WORK ORDER: Leave the images behind and copy every record exactly.

MATERIAL SUPPLIED:
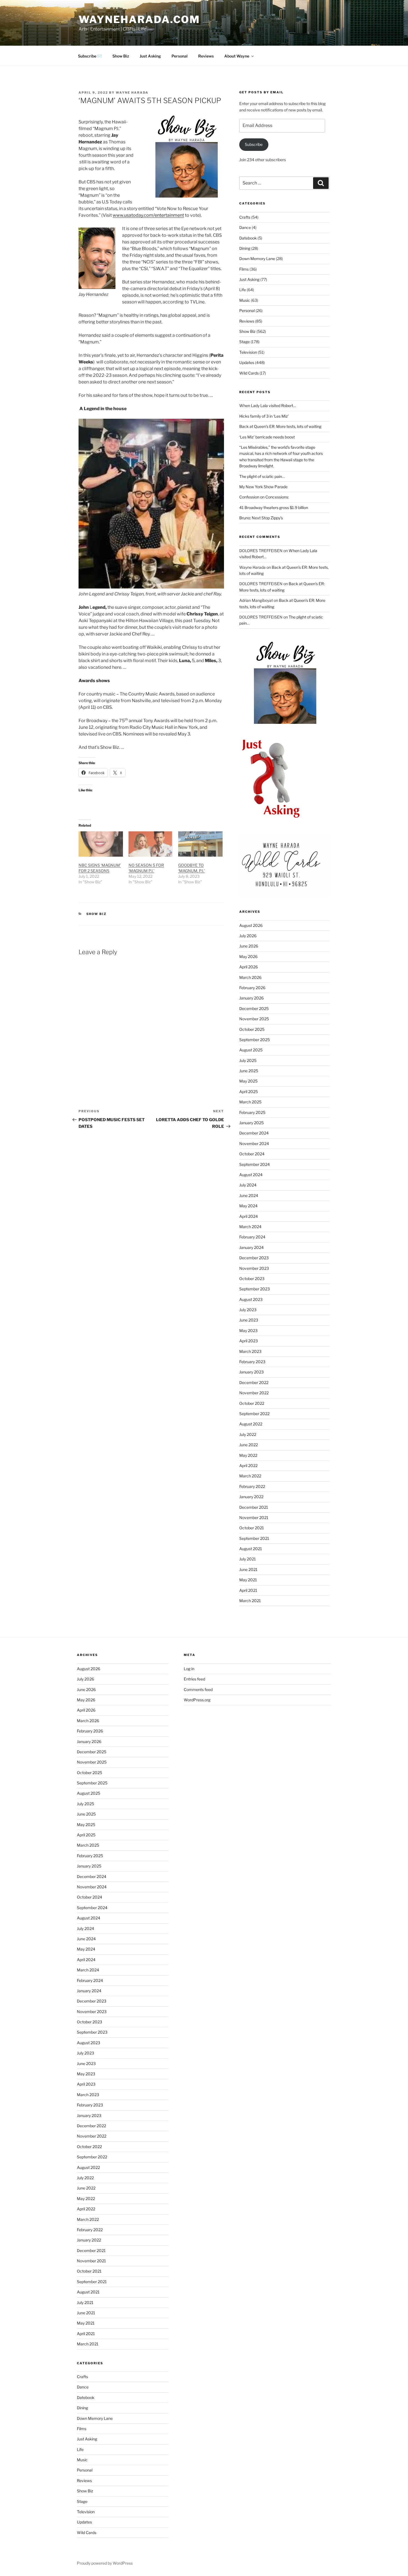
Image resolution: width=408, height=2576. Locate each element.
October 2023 (252, 1278)
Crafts (244, 217)
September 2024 (254, 1164)
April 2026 (248, 966)
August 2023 (251, 1299)
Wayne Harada (132, 92)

TASK SOLUTION:
Image resolution: width=408, height=2576. Locate each element.
October 2023 (252, 1278)
Crafts (244, 217)
September 2024 (254, 1164)
April 2026 (248, 966)
August 2023 (251, 1299)
Wayne Harada (132, 92)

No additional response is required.